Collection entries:
--- Start ---

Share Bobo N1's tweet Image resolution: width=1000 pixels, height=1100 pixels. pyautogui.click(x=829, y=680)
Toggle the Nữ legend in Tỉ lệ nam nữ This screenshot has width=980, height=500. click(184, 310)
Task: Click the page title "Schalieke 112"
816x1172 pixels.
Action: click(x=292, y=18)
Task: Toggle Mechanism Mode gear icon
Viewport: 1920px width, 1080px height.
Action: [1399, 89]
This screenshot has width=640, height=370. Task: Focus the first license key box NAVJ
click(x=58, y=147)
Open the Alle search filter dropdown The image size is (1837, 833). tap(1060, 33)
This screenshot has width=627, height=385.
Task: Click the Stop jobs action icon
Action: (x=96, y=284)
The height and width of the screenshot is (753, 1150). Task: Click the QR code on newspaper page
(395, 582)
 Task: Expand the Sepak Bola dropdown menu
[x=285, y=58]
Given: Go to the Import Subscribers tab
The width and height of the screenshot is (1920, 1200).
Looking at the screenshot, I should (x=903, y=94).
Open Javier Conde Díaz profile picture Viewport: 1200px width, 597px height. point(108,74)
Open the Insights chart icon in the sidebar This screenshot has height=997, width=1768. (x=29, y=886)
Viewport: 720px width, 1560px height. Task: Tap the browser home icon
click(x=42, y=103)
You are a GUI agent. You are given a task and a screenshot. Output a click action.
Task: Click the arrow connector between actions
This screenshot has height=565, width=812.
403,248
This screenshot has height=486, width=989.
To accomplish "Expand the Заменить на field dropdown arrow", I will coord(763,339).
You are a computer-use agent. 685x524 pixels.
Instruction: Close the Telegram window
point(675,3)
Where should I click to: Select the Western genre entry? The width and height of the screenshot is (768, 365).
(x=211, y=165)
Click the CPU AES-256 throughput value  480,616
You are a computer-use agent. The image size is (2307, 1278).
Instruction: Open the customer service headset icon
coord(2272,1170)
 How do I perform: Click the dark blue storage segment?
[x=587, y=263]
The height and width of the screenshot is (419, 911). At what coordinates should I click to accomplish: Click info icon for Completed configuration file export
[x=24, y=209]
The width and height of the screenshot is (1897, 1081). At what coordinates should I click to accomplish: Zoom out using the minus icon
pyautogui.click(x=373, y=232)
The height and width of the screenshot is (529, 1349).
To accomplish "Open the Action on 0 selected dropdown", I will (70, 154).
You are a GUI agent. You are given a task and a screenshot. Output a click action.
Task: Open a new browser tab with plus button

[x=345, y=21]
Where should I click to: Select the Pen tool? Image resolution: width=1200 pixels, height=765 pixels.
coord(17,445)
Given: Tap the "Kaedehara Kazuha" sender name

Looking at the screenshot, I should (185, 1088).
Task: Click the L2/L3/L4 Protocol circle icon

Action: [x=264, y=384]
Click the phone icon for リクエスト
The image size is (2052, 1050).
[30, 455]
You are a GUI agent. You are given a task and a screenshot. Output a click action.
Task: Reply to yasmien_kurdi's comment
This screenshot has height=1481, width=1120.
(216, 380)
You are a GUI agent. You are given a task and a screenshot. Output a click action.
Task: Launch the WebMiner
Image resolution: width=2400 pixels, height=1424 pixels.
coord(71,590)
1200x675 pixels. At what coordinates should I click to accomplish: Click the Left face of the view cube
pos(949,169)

--- End ---

■ **TASK REQUIREMENTS**:
Reproduce every line verbatim, from the start of the data down through the line containing "[x=285, y=58]", including that line.

■ **EXERCISE SOLUTION**:
Share Bobo N1's tweet Image resolution: width=1000 pixels, height=1100 pixels. pyautogui.click(x=829, y=680)
Toggle the Nữ legend in Tỉ lệ nam nữ This screenshot has width=980, height=500. click(184, 310)
Task: Click the page title "Schalieke 112"
816x1172 pixels.
Action: click(x=292, y=18)
Task: Toggle Mechanism Mode gear icon
Viewport: 1920px width, 1080px height.
Action: [1399, 89]
This screenshot has width=640, height=370. Task: Focus the first license key box NAVJ
click(x=58, y=147)
Open the Alle search filter dropdown The image size is (1837, 833). tap(1060, 33)
This screenshot has width=627, height=385.
Task: Click the Stop jobs action icon
Action: (x=96, y=284)
The height and width of the screenshot is (753, 1150). Task: Click the QR code on newspaper page
(395, 582)
 Task: Expand the Sepak Bola dropdown menu
[x=285, y=58]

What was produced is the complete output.